Nel frattempo prepara la salsa di abete. Metti nel bicchiere del frullatore circa tre cucchiai di aghi di abete rosso, aggiungi 170 ml di acqua minerale e frulla fino ad ottenere un composto abbastanza omogeneo. Passa il liquido ottenuto attraverso un colino a maglia stretta in modo di separare gli agli.
Versa in un piccolo pentolino mezzo bicchiere di brodo e sciogli 5 grammi di kuzu (un addensante completamente naturale e vegetale) mescolando con una frusta finché il composto non si addensa.
Aggiungi alla gelatina ottenuta il succo di pino fino ad ottenere la consistenza desiderata, Valeria ha aggiunto circa 8 cucchiai. Aggiusta il sapore con un pizzico di sale e un goccio di succo di limone.
Ora puoi iniziare con la cottura del risotto. Tosta il riso con l’olio di vinacciolo e porta a cottura aggiungendo il brodo di conifere poco a poco. Una volta al dente manteca con il formaggio tagliato a cubetti e un poco di succo di abete. Il risotto deve avere una consistenza morbida quindi se necessario aggiungi ancora un goccio di brodo.
Servi il risotto in un piatto piano aggiungendo qualche goccia della salsa preparata. I tuoi ospiti rimarranno a bocca aperta.

***

Ovviamente il foraging non è un’attività da improvvisare. Ecco i consigli che Valeria ha voluto condividere con tutti noi per riconoscere gli ingredienti della sua ricetta.

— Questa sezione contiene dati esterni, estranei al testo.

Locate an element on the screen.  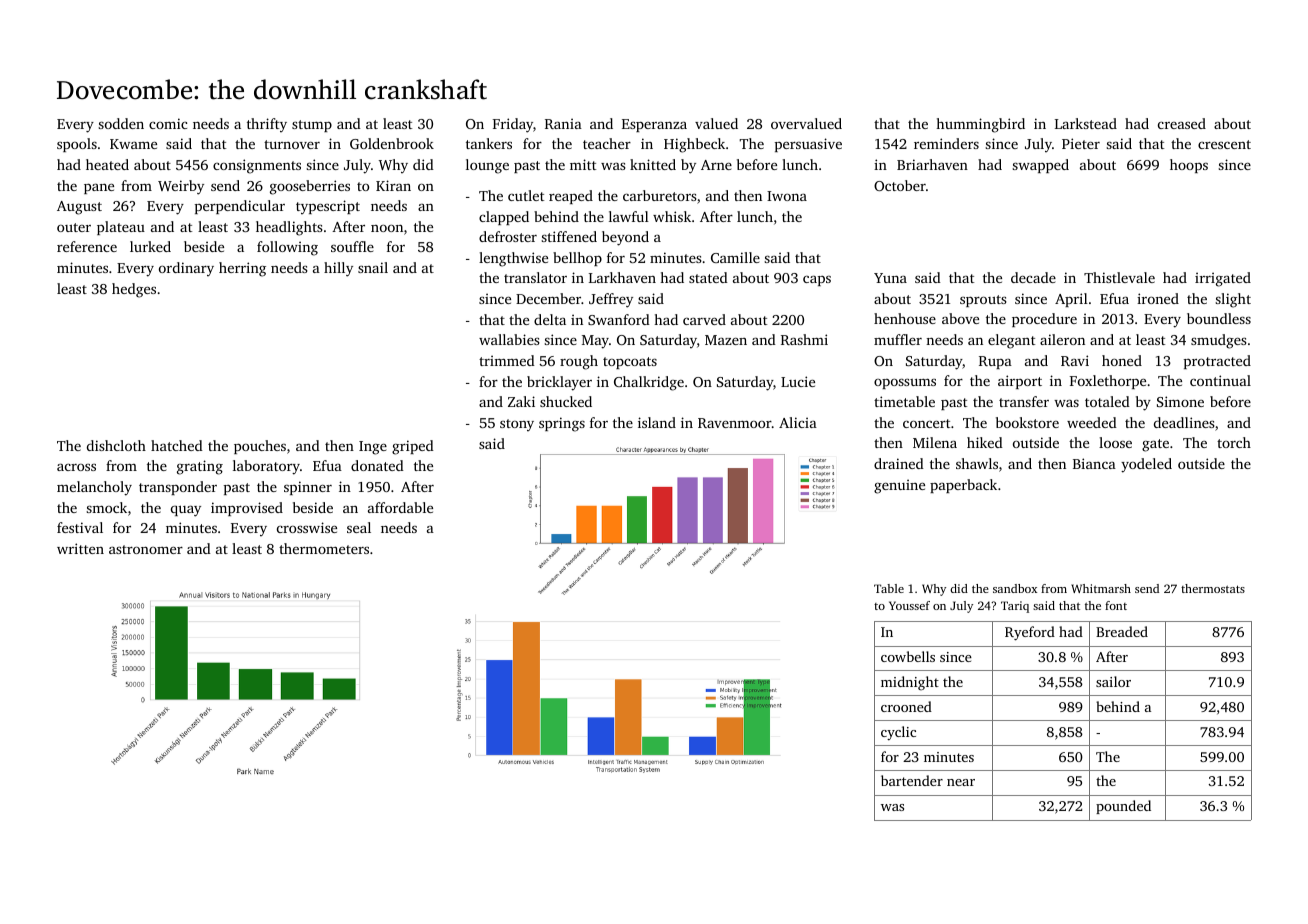
astronomer is located at coordinates (146, 549).
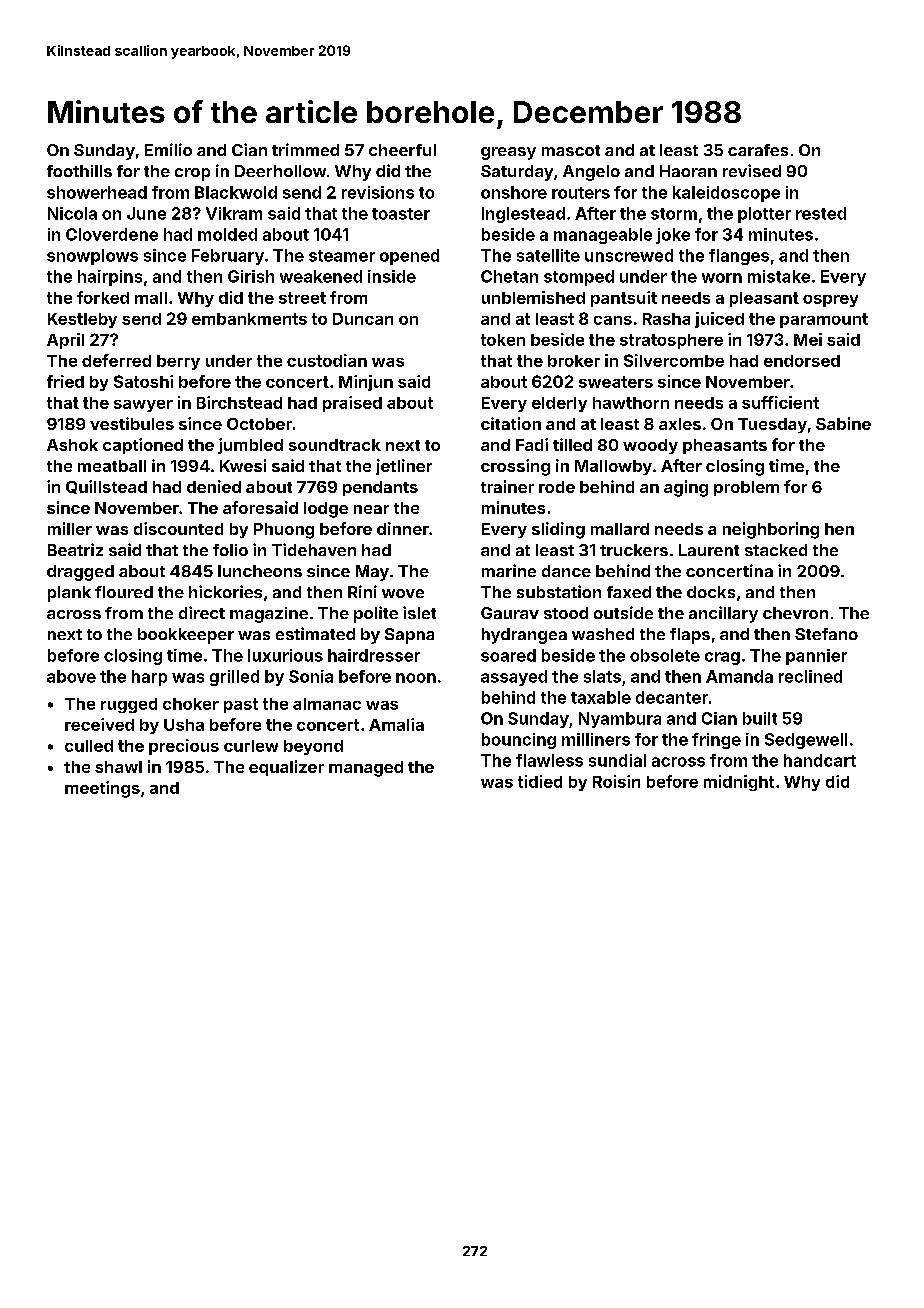  What do you see at coordinates (558, 530) in the image?
I see `sliding` at bounding box center [558, 530].
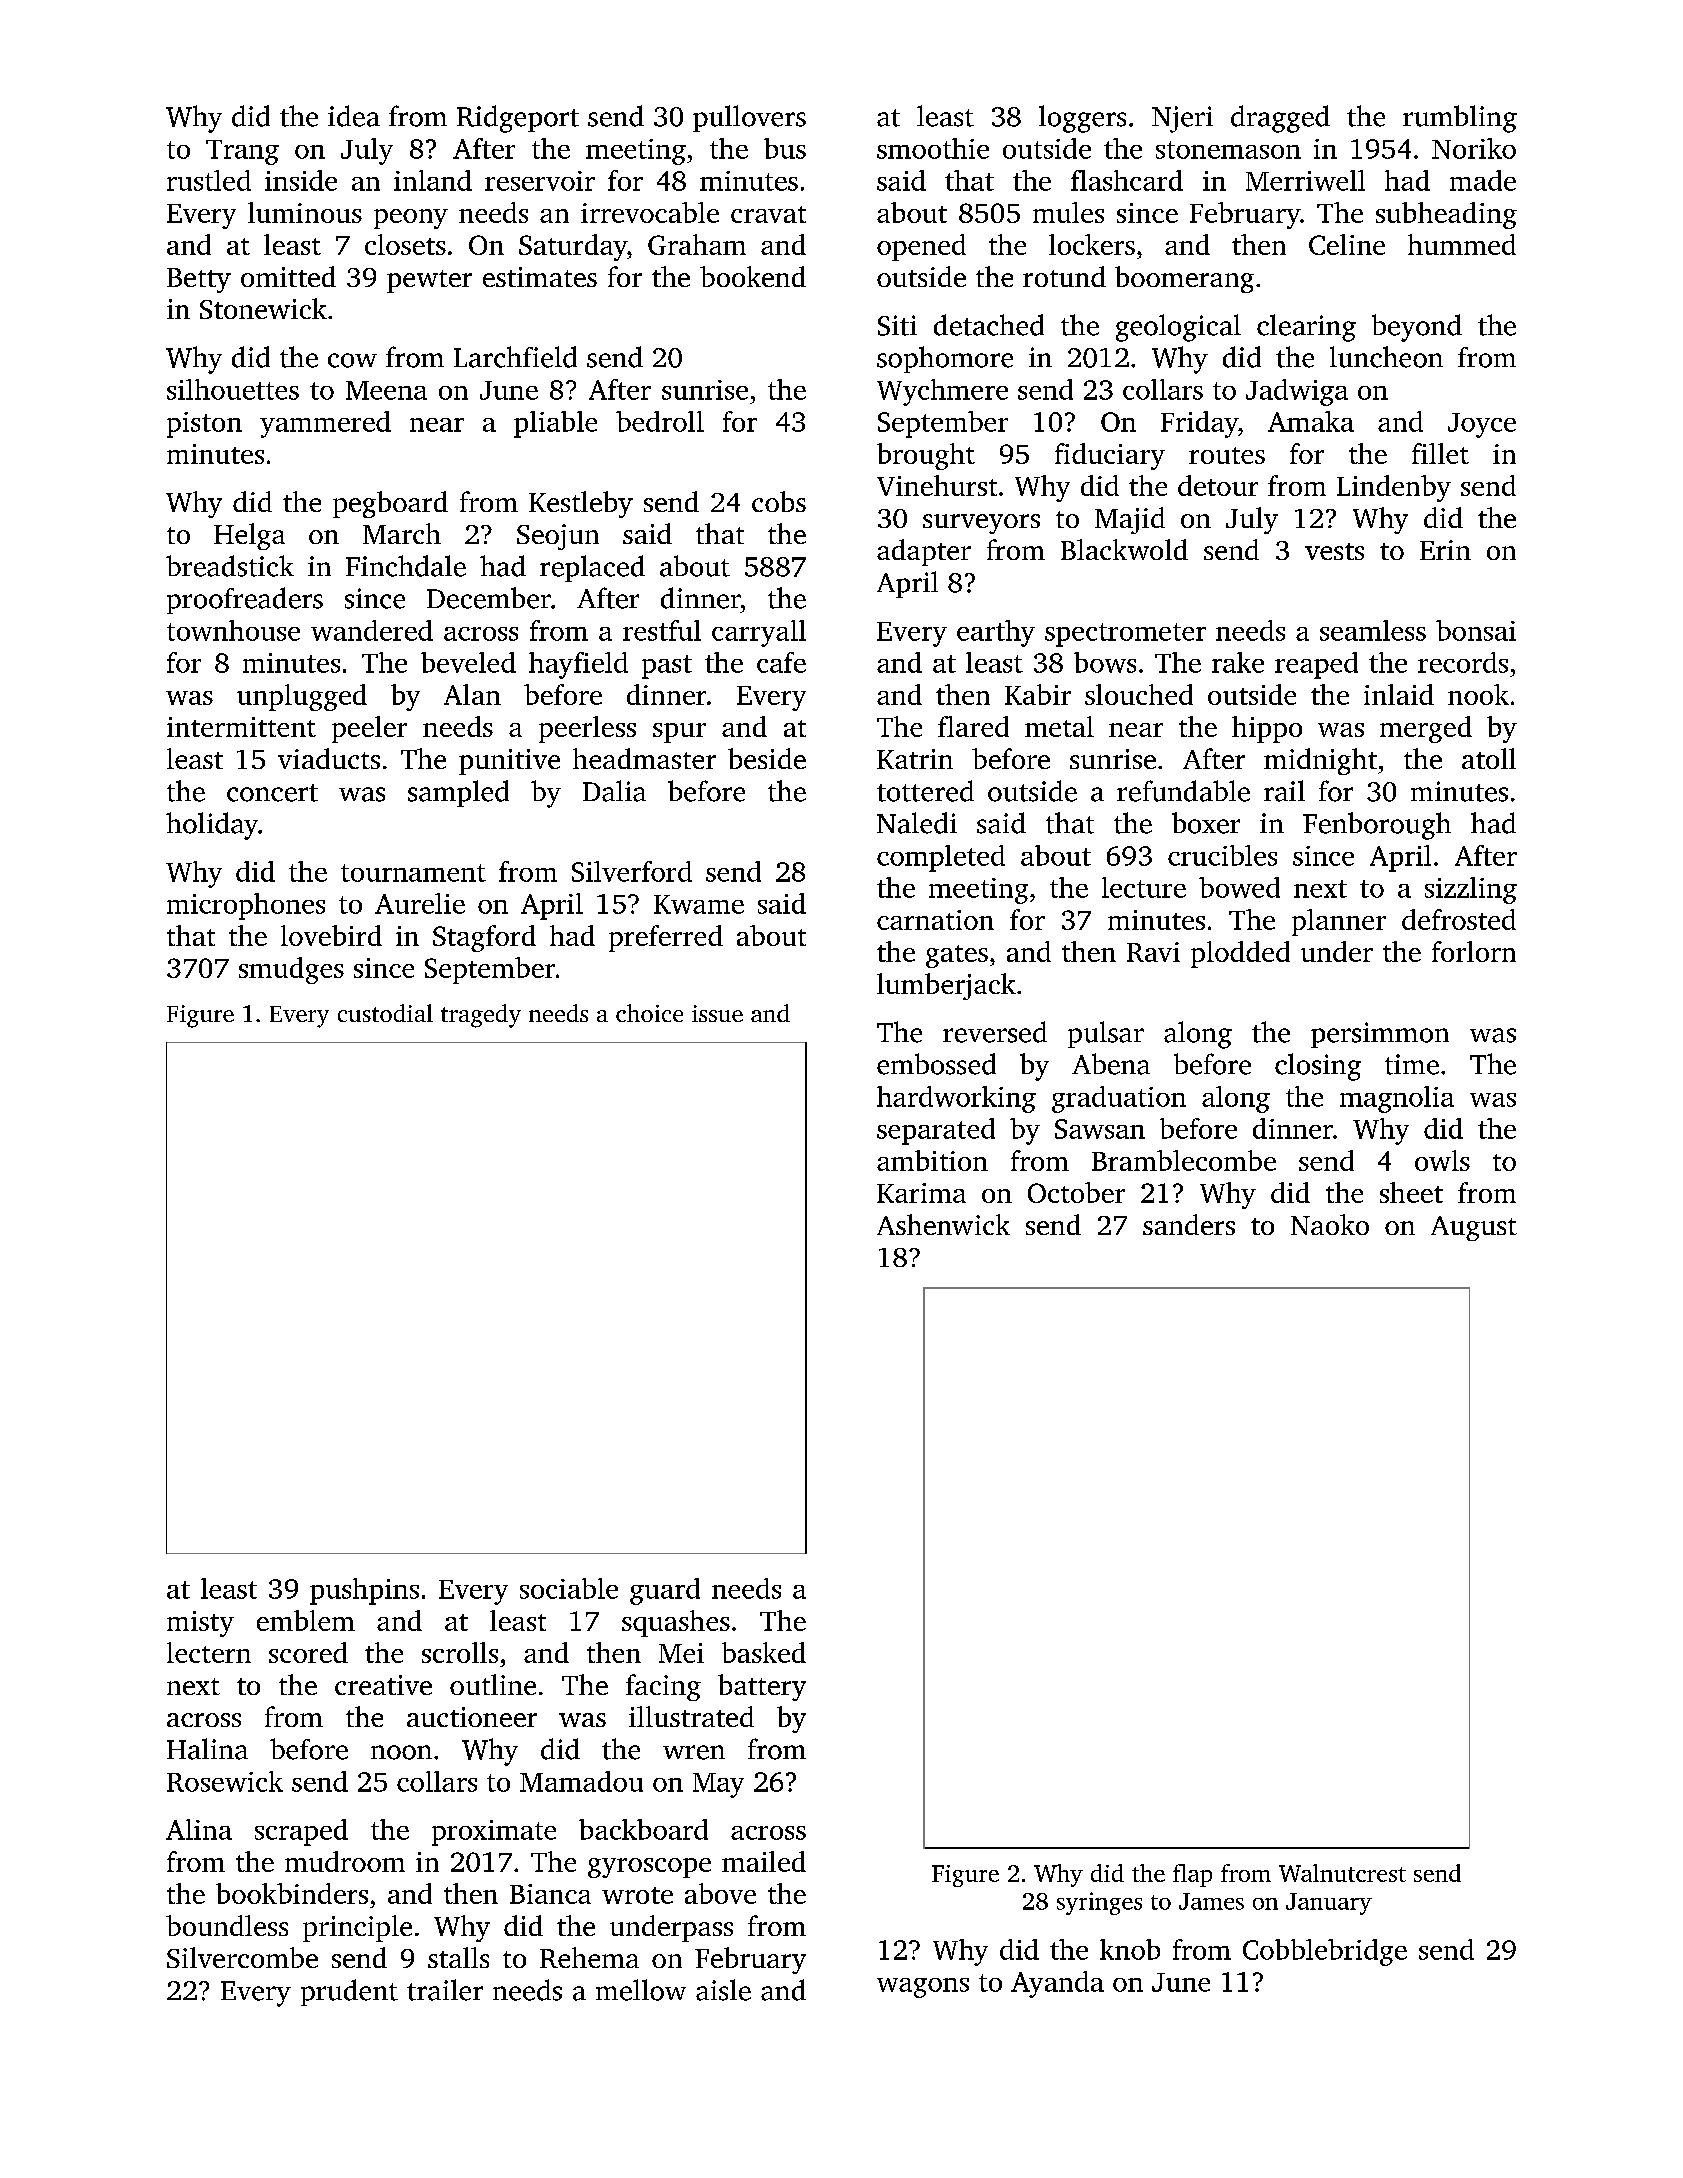 The image size is (1683, 2178). What do you see at coordinates (233, 630) in the image?
I see `townhouse` at bounding box center [233, 630].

“Ecco alcuni consigli per riconoscere correttamente cipresso e abete rosso. Abete rosso: è il classico albero di Natale con un portamento a V rovesciata, gli aghi sono quadrangolari e pungenti di colore verde intenso e sono distribuiti sui rametti a spazzola (cioè su tutta la superficie). La pigna guarda sempre verso il basso e cade a terra per la dispersione dei semi intera. La corteccia è marrone rossastra e si sfalda in forme discoidali. Il suo sosia tossico si chiama tasso e a differenza dell’abete rosso ha aghi piatti e distribuiti a pettine (cioè solo sui lati dei rami). Inoltre non produce pigne ma piccole bacche rosse e la corteccia si sfalda a forme verticali. Il cipresso che abbiamo utilizzato è il cipresso autoctono italiano cupressus sempervirens, ha un portamento eretto e si sviluppa in verticale. Le foglie sono squamate così come i frutti che rimangono sull’albero per molti mesi passando da un colore verde chiaro a marrone che per l’utilizzo devono essere raccolti quando sono ancora freschi. Non va confuso con la tuia che invece non è commestibile e ha un portamento più tondeggiante e frutti molto più piccoli. Questa pianta è tossica perché contiene turione e non è assolutamente commestibile.